Duplicate the passage of the blog post starting with the words "So I've been" and stopping after "comfort of here.".

**SELECTED EXCERPT**
┄┄┄┄┄┄┄┄┄┄┄┄┄┄┄┄┄┄┄┄
November 04, 2009

Baby Steps

So I've been here one week shy of two months, and I'm finally getting busy.  For the first time, I actually have work that I can put off in favor of other, less productive things.   And that's a nice feeling.  I'm doing a little writing, a little web design, and maybe -- if a deal goes through -- some video work as well.  I'm getting less scared when people ask me for rates, and slightly less worried about the money we spend on dairy products.  I placed my first essay last week, a piece about Finlay actually -- and that will be published about a month from now in the Newfoundland Quarterly. 

Yes, my first paid writing in a year is an essay about my dog.

I've also been writing more frequently on that other blog I mentioned last time.  There's no easy way to import those post 'cross platforms, so for more mutterings you can check it out or subscribe to the rss feed from the comfort of here.
┄┄┄┄┄┄┄┄┄┄┄┄┄┄┄┄┄┄┄┄
**DATASET ROWS**
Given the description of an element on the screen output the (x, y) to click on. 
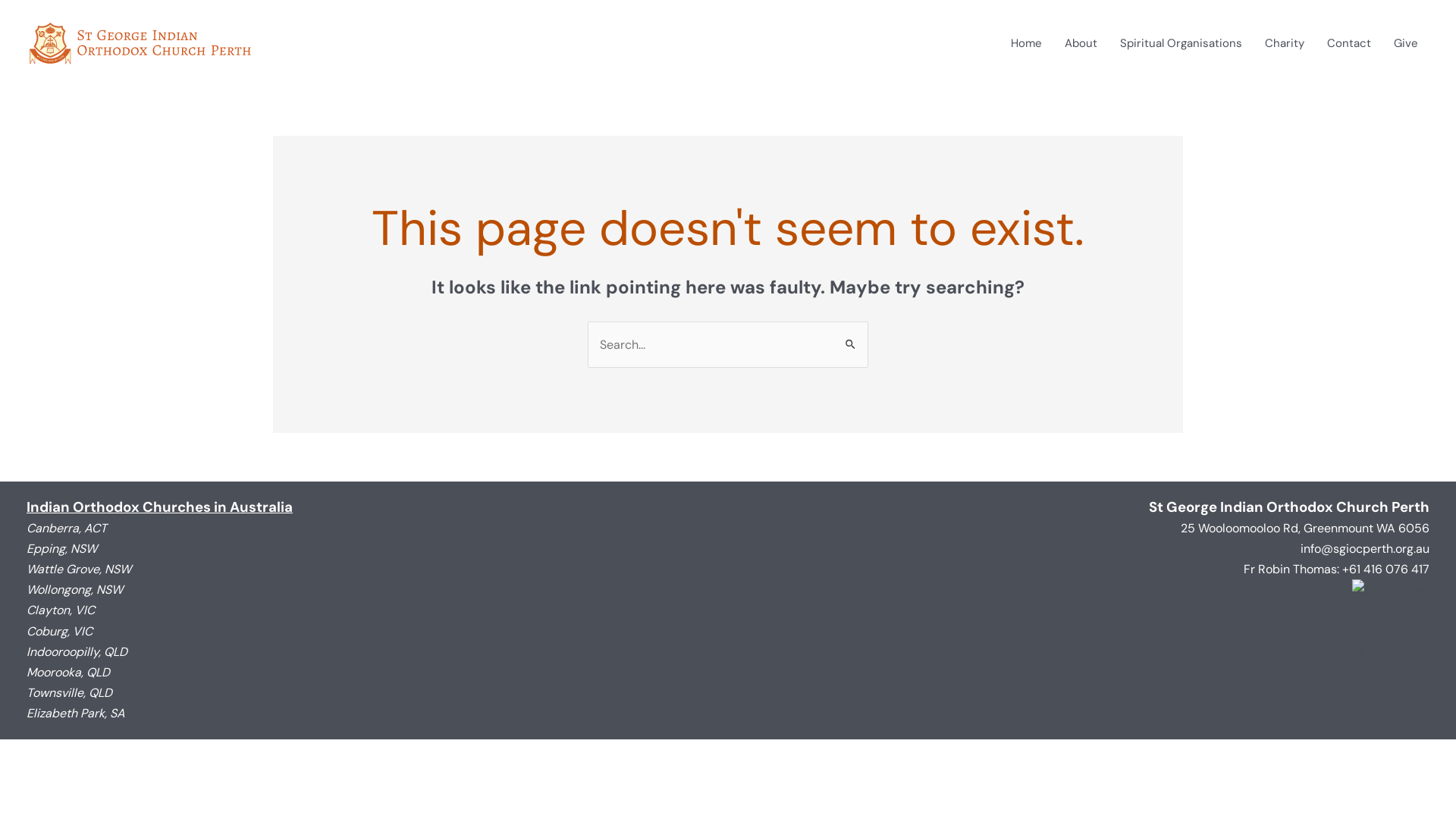
Give Element type: text (1405, 42)
Canberra, ACT Element type: text (66, 528)
Wollongong, NSW Element type: text (74, 589)
Wattle Grove, NSW Element type: text (78, 569)
Townsville, QLD Element type: text (69, 692)
Elizabeth Park, SA Element type: text (75, 713)
Indooroopilly, QLD Element type: text (76, 651)
Moorooka, QLD Element type: text (67, 672)
Clayton, VIC Element type: text (60, 610)
Coburg, VIC Element type: text (59, 631)
Home Element type: text (1026, 42)
Search Element type: text (851, 336)
Spiritual Organisations Element type: text (1180, 42)
Charity Element type: text (1284, 42)
Contact Element type: text (1348, 42)
About Element type: text (1080, 42)
Epping, NSW Element type: text (61, 548)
┄┄┄┄┄┄┄┄┄┄┄┄┄┄┄┄┄┄┄┄
**PROBLEM SOLUTION**
So I've been here one week shy of two months, and I'm finally getting busy.  For the first time, I actually have work that I can put off in favor of other, less productive things.   And that's a nice feeling.  I'm doing a little writing, a little web design, and maybe -- if a deal goes through -- some video work as well.  I'm getting less scared when people ask me for rates, and slightly less worried about the money we spend on dairy products.  I placed my first essay last week, a piece about Finlay actually -- and that will be published about a month from now in the Newfoundland Quarterly. 

Yes, my first paid writing in a year is an essay about my dog.

I've also been writing more frequently on that other blog I mentioned last time.  There's no easy way to import those post 'cross platforms, so for more mutterings you can check it out or subscribe to the rss feed from the comfort of here.